▶ Given task
Please find every line in the rows below that contains the word "should" and copy each of those lines.

▶ Entries drawn from a collection
::::

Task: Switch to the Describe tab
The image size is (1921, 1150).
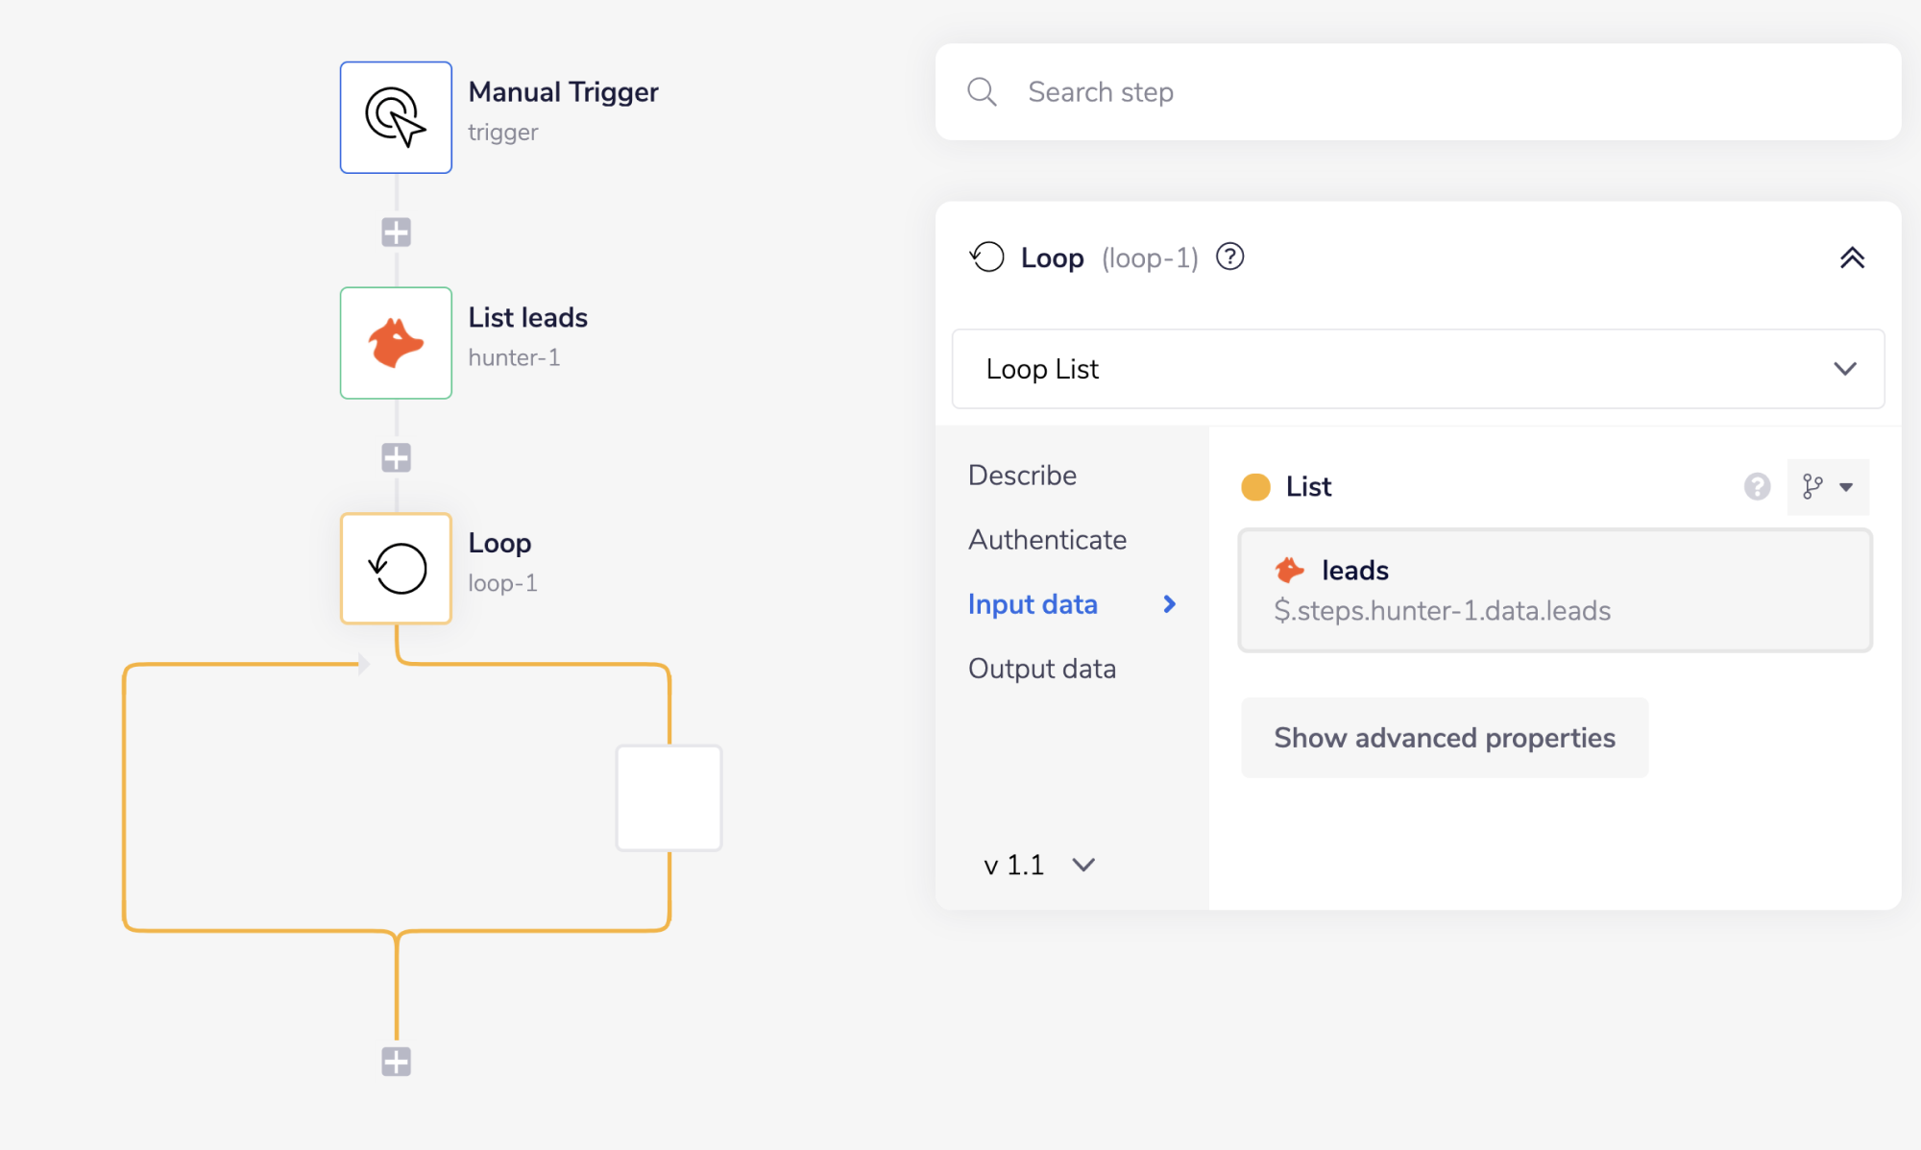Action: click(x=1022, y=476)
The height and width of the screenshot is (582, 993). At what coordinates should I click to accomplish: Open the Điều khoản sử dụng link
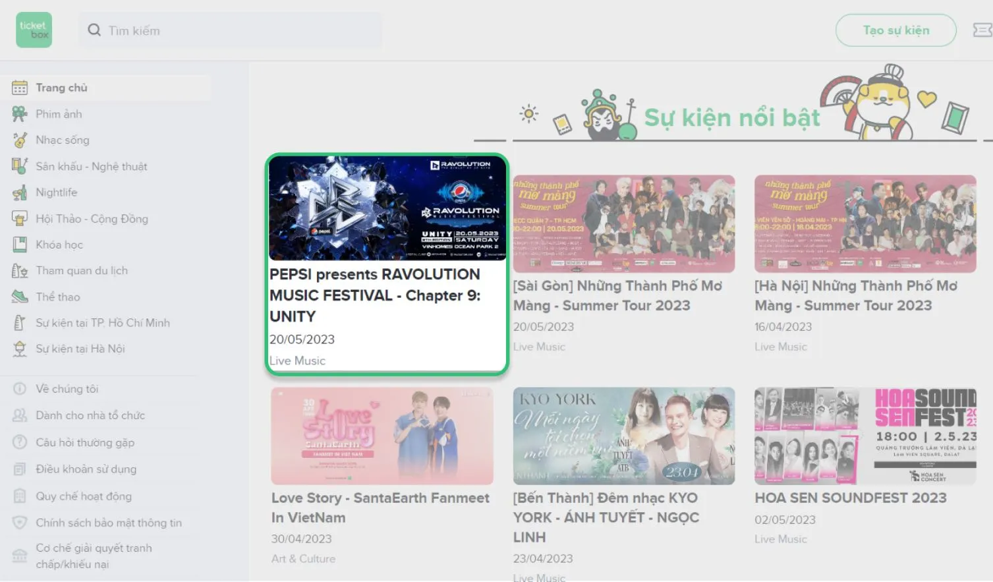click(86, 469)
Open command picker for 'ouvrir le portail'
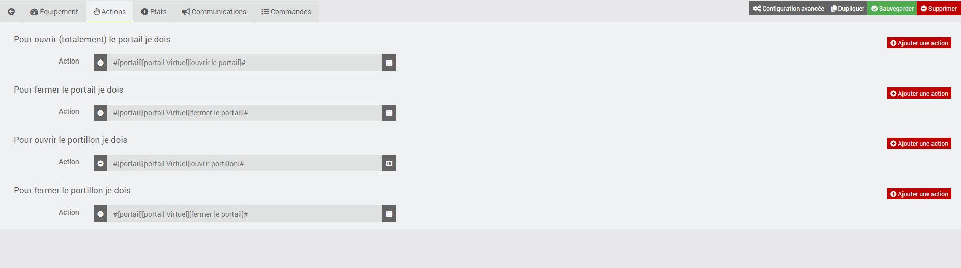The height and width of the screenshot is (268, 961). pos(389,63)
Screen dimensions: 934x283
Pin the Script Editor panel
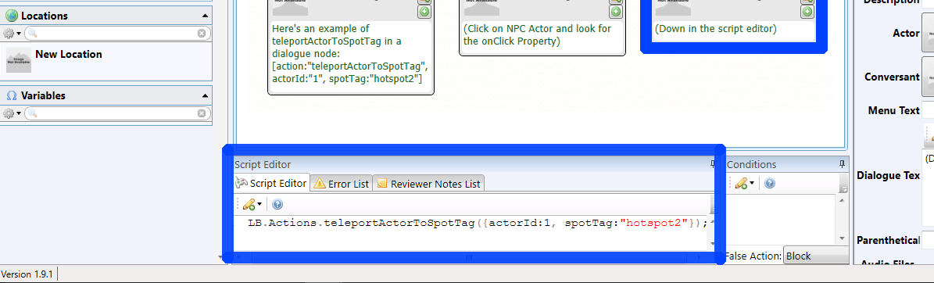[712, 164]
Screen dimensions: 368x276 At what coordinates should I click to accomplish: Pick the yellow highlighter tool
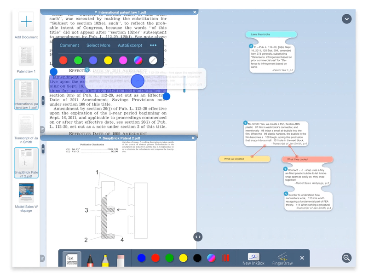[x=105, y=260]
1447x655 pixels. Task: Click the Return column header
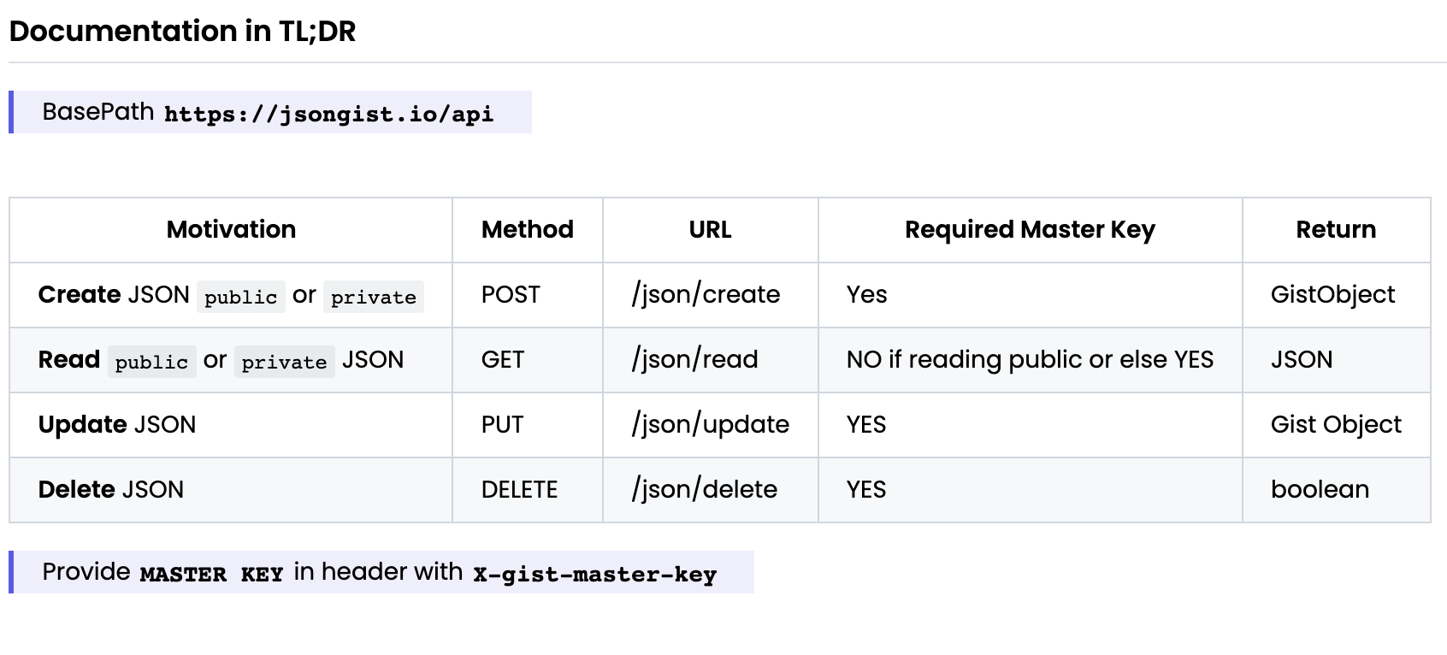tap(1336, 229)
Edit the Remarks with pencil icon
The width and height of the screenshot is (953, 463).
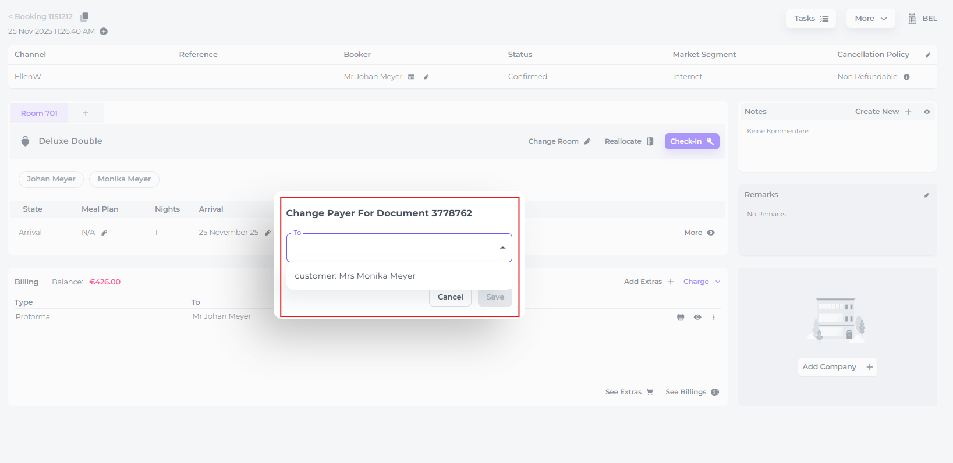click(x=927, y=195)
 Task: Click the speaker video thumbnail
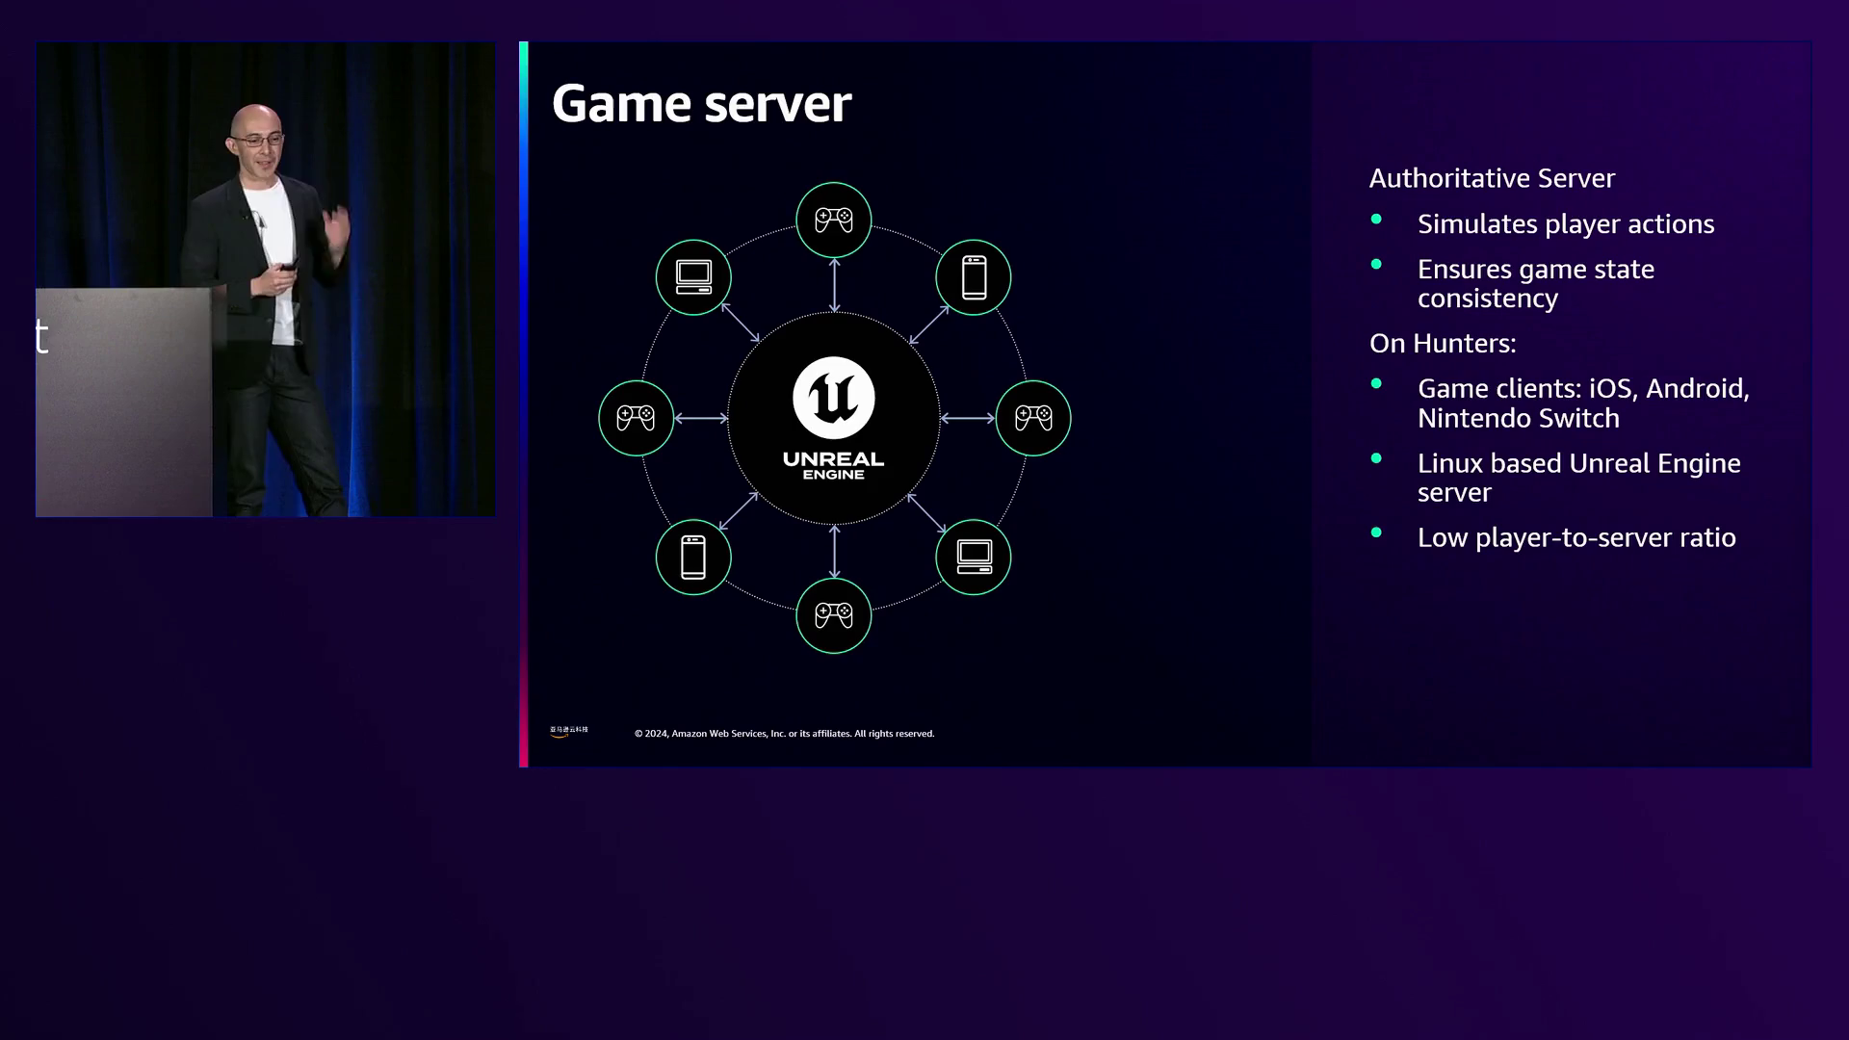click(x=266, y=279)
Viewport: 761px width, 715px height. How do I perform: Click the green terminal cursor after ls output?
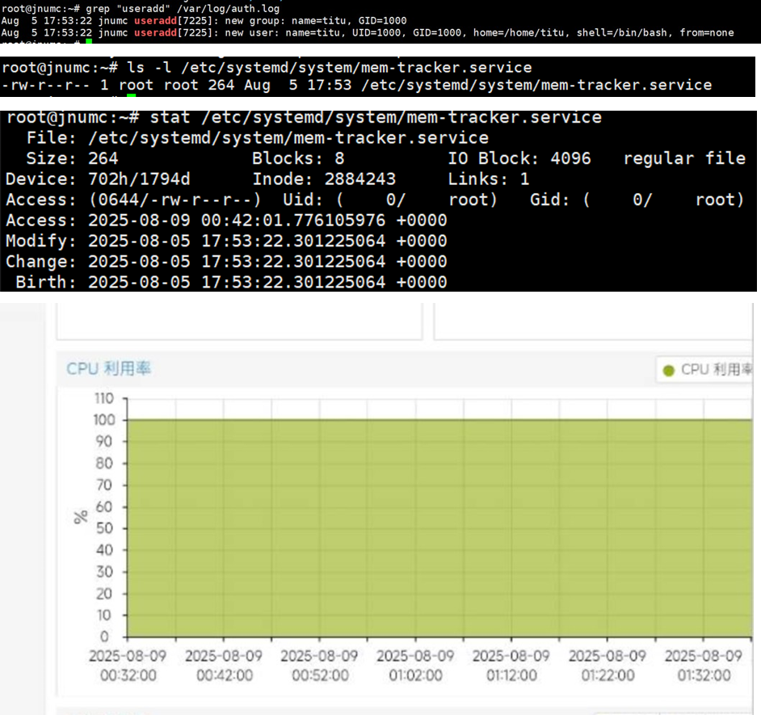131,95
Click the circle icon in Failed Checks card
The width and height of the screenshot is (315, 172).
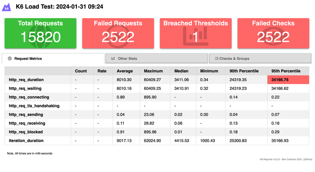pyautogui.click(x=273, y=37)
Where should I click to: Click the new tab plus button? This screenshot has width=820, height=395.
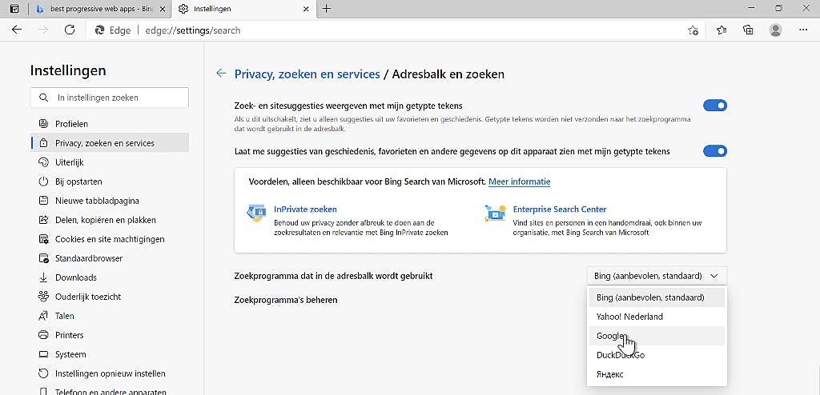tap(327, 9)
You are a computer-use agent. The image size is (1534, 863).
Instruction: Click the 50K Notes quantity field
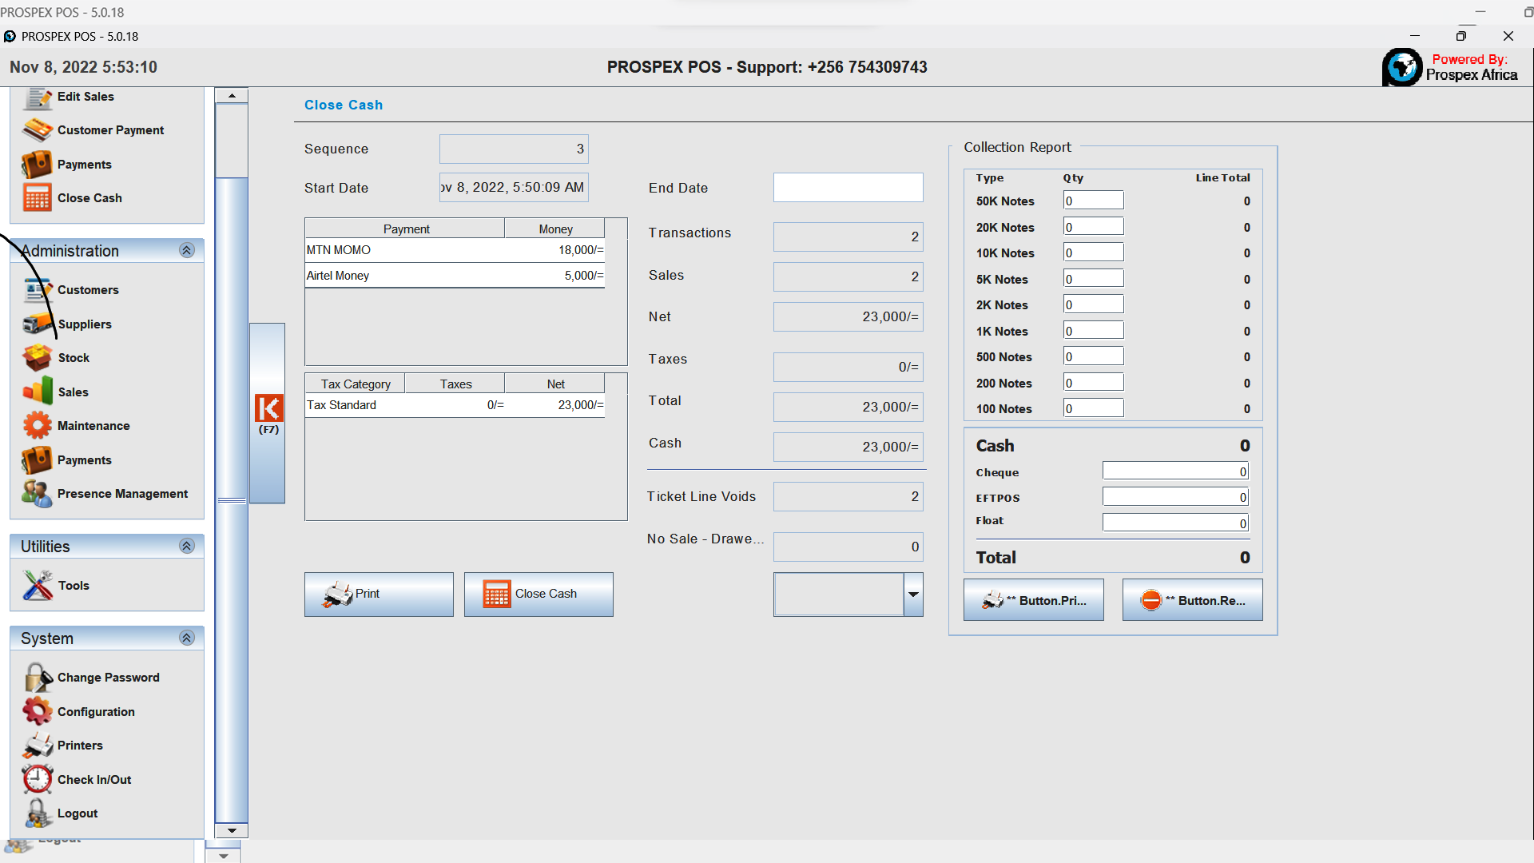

::::

▶ Finished task
The height and width of the screenshot is (582, 993). At what coordinates should I click to accomplish: Open the Điều khoản sử dụng link
Screen dimensions: 368x276 At what coordinates should I click to accomplish: Pick the yellow highlighter tool
Where should I click to: Click the new tab plus button? This screenshot has width=820, height=395.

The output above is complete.